- **Exercise prompt**
Copy exactly the lines of the material below, starting with the first and including the line that holds "[Follow on Youtube] (1639, 17)".

- **Data provided**
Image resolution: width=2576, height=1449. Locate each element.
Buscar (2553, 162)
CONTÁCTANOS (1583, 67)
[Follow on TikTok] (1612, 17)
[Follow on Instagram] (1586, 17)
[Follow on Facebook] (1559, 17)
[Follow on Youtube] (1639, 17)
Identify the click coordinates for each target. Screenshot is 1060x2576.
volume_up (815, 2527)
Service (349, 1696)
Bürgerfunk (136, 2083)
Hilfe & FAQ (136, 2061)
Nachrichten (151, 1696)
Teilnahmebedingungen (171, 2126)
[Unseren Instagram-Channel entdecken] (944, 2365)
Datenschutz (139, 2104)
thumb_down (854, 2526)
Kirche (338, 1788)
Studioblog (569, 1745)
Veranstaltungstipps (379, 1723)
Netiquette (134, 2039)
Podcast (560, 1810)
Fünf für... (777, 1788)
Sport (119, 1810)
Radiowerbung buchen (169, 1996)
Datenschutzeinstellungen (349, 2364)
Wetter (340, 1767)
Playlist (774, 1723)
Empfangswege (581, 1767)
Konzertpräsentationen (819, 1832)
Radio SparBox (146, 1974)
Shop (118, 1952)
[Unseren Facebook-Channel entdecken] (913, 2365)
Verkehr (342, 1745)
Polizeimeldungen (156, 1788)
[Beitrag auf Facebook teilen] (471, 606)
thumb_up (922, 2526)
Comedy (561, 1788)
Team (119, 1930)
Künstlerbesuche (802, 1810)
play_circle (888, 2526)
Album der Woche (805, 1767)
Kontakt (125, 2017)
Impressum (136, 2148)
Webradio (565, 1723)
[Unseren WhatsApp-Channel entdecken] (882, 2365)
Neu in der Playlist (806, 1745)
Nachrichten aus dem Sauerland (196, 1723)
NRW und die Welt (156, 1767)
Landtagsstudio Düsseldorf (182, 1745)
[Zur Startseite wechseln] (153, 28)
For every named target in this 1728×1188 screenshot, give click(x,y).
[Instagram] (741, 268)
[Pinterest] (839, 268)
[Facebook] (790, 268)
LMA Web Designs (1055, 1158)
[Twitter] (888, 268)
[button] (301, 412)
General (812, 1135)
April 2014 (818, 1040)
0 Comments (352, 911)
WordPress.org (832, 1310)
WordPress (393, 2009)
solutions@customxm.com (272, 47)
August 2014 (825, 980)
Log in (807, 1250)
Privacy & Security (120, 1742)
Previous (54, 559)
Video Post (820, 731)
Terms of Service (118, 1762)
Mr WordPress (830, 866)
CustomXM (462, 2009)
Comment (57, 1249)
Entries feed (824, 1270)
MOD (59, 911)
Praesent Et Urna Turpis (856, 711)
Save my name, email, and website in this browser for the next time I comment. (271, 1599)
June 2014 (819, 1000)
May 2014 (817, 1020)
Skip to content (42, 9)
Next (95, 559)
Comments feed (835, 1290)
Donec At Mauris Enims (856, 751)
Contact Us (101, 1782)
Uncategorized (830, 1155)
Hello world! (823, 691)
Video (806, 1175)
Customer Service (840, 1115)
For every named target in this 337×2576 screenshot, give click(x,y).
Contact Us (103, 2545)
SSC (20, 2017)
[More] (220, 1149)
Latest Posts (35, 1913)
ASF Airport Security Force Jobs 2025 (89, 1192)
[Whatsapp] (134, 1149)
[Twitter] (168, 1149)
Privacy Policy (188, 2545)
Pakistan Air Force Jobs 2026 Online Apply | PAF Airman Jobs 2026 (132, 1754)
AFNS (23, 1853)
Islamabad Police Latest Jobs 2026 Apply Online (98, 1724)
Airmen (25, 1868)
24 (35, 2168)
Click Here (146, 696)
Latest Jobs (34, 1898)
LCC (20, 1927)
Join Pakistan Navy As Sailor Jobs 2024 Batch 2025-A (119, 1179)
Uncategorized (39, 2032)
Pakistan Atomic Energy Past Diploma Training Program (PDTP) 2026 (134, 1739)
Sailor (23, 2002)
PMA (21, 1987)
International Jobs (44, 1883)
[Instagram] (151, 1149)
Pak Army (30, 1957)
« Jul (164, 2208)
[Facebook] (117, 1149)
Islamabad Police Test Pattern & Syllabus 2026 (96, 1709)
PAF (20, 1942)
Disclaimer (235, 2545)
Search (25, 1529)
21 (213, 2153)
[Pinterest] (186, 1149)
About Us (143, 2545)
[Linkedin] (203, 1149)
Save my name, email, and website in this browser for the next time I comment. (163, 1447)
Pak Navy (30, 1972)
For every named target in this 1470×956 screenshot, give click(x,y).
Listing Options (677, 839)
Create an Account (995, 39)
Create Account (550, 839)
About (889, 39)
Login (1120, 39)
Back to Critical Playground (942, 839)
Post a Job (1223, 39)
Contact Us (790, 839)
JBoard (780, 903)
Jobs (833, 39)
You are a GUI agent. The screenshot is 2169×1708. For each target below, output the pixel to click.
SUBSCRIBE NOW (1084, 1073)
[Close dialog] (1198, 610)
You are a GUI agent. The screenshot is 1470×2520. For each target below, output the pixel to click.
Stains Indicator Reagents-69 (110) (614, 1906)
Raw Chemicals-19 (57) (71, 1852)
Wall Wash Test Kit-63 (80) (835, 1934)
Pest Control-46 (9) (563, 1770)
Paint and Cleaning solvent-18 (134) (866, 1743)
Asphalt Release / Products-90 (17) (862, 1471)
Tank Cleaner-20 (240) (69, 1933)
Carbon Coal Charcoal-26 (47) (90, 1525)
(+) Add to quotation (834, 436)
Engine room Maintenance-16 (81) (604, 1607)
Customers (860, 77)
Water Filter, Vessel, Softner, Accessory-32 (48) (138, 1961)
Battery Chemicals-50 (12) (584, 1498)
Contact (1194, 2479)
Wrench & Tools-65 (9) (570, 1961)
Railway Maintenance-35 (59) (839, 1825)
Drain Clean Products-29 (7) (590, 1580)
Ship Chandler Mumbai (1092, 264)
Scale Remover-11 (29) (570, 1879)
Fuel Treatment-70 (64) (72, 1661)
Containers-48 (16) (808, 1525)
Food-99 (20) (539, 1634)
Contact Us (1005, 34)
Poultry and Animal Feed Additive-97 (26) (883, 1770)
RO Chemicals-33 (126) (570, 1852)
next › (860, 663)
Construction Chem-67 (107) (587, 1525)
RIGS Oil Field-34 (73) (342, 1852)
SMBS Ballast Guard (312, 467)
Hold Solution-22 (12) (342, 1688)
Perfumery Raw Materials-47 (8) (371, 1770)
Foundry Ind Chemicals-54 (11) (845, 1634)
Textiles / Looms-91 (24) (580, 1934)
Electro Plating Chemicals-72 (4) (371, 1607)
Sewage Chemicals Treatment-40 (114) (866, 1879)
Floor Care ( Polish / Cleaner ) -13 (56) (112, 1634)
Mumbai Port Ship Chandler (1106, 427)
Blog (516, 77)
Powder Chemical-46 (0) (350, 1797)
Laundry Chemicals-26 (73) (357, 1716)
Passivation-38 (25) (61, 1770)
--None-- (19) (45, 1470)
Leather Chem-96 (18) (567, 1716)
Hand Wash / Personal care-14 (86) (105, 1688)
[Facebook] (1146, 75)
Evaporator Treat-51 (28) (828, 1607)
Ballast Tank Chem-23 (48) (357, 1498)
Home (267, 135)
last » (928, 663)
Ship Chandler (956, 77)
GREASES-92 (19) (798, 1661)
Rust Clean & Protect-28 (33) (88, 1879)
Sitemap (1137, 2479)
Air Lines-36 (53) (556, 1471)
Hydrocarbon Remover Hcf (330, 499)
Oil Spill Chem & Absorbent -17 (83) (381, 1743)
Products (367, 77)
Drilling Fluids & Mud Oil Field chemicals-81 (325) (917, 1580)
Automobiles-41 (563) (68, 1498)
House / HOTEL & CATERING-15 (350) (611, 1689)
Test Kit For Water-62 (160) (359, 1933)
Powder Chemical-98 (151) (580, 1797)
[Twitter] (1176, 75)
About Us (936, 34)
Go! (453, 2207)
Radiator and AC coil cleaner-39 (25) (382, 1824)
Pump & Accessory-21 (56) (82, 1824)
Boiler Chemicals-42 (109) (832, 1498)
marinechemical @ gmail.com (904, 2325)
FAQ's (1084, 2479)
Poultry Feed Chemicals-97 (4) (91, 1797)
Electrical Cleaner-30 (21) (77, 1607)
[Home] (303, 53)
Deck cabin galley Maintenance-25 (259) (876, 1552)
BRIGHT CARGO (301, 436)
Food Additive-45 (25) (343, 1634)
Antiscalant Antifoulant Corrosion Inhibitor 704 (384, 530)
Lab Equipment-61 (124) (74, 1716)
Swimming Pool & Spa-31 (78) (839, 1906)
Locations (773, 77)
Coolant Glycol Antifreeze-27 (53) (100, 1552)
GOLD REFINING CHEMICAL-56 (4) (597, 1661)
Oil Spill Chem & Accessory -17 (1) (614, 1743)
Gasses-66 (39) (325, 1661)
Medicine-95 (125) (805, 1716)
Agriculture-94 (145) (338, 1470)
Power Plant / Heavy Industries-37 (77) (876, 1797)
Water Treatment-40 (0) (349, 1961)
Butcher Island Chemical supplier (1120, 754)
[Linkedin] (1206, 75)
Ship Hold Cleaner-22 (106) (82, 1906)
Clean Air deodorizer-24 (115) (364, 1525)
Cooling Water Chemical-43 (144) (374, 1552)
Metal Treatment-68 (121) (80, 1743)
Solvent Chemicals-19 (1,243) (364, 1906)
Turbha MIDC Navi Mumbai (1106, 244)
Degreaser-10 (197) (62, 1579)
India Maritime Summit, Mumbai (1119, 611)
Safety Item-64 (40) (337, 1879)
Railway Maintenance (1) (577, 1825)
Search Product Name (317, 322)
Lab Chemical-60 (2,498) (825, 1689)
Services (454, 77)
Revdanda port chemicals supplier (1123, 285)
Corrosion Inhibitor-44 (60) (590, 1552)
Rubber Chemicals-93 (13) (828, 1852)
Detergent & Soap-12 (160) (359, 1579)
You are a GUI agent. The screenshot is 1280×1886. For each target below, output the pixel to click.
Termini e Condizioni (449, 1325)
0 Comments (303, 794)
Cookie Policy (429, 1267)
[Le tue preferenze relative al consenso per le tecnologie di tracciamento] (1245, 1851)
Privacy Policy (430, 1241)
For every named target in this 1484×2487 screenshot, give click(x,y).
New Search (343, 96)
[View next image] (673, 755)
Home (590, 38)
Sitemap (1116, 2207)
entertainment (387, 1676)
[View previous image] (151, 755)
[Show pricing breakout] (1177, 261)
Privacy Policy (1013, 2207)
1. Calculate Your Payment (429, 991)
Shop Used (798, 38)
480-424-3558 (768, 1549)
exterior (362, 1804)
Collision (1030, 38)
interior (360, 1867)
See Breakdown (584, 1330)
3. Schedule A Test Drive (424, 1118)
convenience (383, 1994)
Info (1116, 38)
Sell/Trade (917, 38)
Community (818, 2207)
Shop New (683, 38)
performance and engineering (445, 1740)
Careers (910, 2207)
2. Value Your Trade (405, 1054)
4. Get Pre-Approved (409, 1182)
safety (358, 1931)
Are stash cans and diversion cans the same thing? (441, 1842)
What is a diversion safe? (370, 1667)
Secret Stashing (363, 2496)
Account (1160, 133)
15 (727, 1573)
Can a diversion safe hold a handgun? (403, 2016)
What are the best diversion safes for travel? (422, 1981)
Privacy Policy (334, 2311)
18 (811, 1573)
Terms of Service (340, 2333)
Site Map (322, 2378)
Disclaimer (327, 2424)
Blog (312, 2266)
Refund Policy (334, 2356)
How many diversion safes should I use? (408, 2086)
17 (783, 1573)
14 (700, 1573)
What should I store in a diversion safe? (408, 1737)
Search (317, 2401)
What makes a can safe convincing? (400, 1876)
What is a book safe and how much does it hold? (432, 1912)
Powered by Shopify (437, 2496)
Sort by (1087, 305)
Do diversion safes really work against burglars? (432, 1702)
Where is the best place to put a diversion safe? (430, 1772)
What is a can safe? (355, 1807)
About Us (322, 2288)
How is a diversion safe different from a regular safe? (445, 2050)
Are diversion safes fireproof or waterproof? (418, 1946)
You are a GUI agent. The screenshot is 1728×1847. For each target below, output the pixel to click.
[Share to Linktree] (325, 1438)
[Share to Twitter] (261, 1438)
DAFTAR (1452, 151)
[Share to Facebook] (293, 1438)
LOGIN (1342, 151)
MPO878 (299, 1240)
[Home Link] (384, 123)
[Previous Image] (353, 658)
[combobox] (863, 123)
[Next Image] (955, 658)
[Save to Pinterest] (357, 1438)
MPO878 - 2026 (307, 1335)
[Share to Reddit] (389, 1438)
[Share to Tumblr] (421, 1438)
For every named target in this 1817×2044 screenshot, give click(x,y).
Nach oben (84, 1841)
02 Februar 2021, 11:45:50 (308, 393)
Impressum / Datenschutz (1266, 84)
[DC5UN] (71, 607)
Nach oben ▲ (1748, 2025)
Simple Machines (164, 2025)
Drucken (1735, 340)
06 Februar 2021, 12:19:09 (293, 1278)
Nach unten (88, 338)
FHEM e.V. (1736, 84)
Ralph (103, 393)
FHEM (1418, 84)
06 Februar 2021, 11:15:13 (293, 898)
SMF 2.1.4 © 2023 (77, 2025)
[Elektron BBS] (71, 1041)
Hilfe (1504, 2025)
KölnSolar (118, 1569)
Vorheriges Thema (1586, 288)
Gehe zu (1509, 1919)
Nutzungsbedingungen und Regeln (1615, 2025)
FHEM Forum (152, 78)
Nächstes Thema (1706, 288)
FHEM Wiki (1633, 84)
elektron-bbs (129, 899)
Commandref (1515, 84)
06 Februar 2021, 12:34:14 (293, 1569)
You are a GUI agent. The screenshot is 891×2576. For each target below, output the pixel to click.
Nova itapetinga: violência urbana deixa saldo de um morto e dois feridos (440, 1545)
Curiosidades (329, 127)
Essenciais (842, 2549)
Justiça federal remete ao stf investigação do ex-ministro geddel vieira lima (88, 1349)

- **Reply to the task**
Image resolution: width=2576, height=1449. Locate each element.
Buscar (2553, 162)
CONTÁCTANOS (1583, 67)
[Follow on TikTok] (1612, 17)
[Follow on Instagram] (1586, 17)
[Follow on Facebook] (1559, 17)
[Follow on Youtube] (1639, 17)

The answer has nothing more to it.